Reuters is reporting that Venezuelan president Huge Chavez is predicting that if his country has further economic sanctions leveled against it, oil could rocket to $300 per barrel, which would send gas prices as high as $8.00 per gallon, or approximately twice the current market price.

Less talked about is Chavez’s admission that the current prices are the result of a speculative bubble which, if it bursts, could send oil prices crashing back down to as low as $70 per barrel and about $1.85 per gallon at the pump.

Sounds like Hugo’s playing it both ways so he can claim to be correct no matter what happens; but remember, WonderfulPessimist.com isn’t about to be outdone by a South American dictator. You read it here first two months ago: $500 per barrel, $22.50/gallon.

Our rationale? Well, hell, it’s as good and as based in fact as anyone else’s wild-ass guess, whether they live in the Middle East, the Outer Banks, Venezuela or Minnesota!

Sex for… gas?

The Web site The Smoking Gun is reporting that Angela Eversole, 34, of Kentucky is facing prostitution charges after an arrest last weekend; according to reports, Eversole was nabbed at a Days Inn hotel for offering sexual services in exchange for a $100 Speedway gas card… or, about 25 gallons of gas.

The court documents had no custom boxes to record the exact nature of the charges, and so they had to be explained in the comment section. Apparently there were other gifts and trinkets offered to Eversole by her alleged customer, Kenneth Nowak, but the Speedway gas card held the highest value.

Of course, a $100 Speedway gift card won’t get you as far as it used to; but then, it’s of no use behind bars anyway.

McCain’s electric car contest

Hoping to put a shine on his environmental suit of armor while not completely abandoning free-market solutions, GOP Presidential nominee John McCain on Monday proposed a $300 million award for the first person to, “an automobile battery that far surpasses existing technology.” To claim the prize, the car model would have to “deliver power at 30 percent of current costs and have “the size, capacity, cost and power to leapfrog the commercially available plug-in hybrids or electric cars.”

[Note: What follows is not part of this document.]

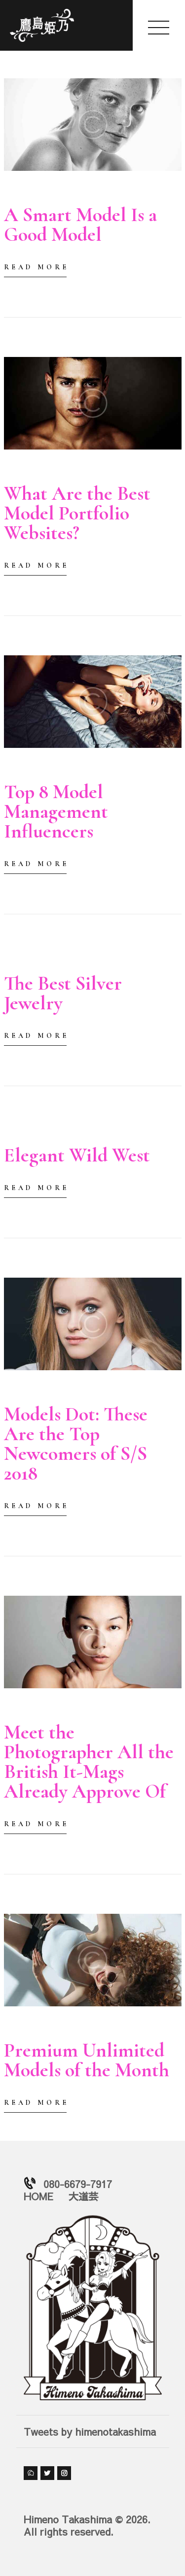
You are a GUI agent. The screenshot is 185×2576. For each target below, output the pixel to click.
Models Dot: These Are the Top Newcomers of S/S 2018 (76, 1443)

It’s a unique idea that depends both on the capitalistic drive toward innovation and American ingenuity. The prize would equate to $1 from every American, and would result in a new generation of automobiles that would divorce America from its dependance on fossil fuels, not for reasons of so-called “global warming,” but as a way to save people money, an everyday pocketbook concern.

The foundations of such a solution have already been laid; the Science Channel recently aired a Mythbusters Young Scientists Challenge that featured electric cars that are equal or superior in speed and power to gas models. If such designs can be refined and made economically viable for commercial use without the long recharge times or the severely limited travel radiuses, it would certainly be an economic boon to the US economy, currently weighed down by gasoline costs.

Who would have thought that some of the most innovative ideas on energy reform would come from one of the oldest men to ever run for president?

Drill here, drill now, pay less

California auto insurance may soon be cheaper than a gallon of gas in California if prices keep rising out of control. OPEC, perhaps a bit worried by John McCain’s commitment to increased drilling in the US under the “Drill Here, Drill Now, Pay Less” campaign, has become divided as Saudi Arabia has pledged to increase production by an additional 200,000 barrels a day by July, and up by nearly 3 million barrels per day by the end of 2009.

In spite of these aggressive new commitments, demand continues to outpace supply and refinery capacity, rising at a pace this year of about 1 percent, with production rising by only one-fifth of that pace. Clearly, depending on OPEC is not a winning strategy to guarantee future oil supplies and low prices going forward. Drill here, drill now, pay less.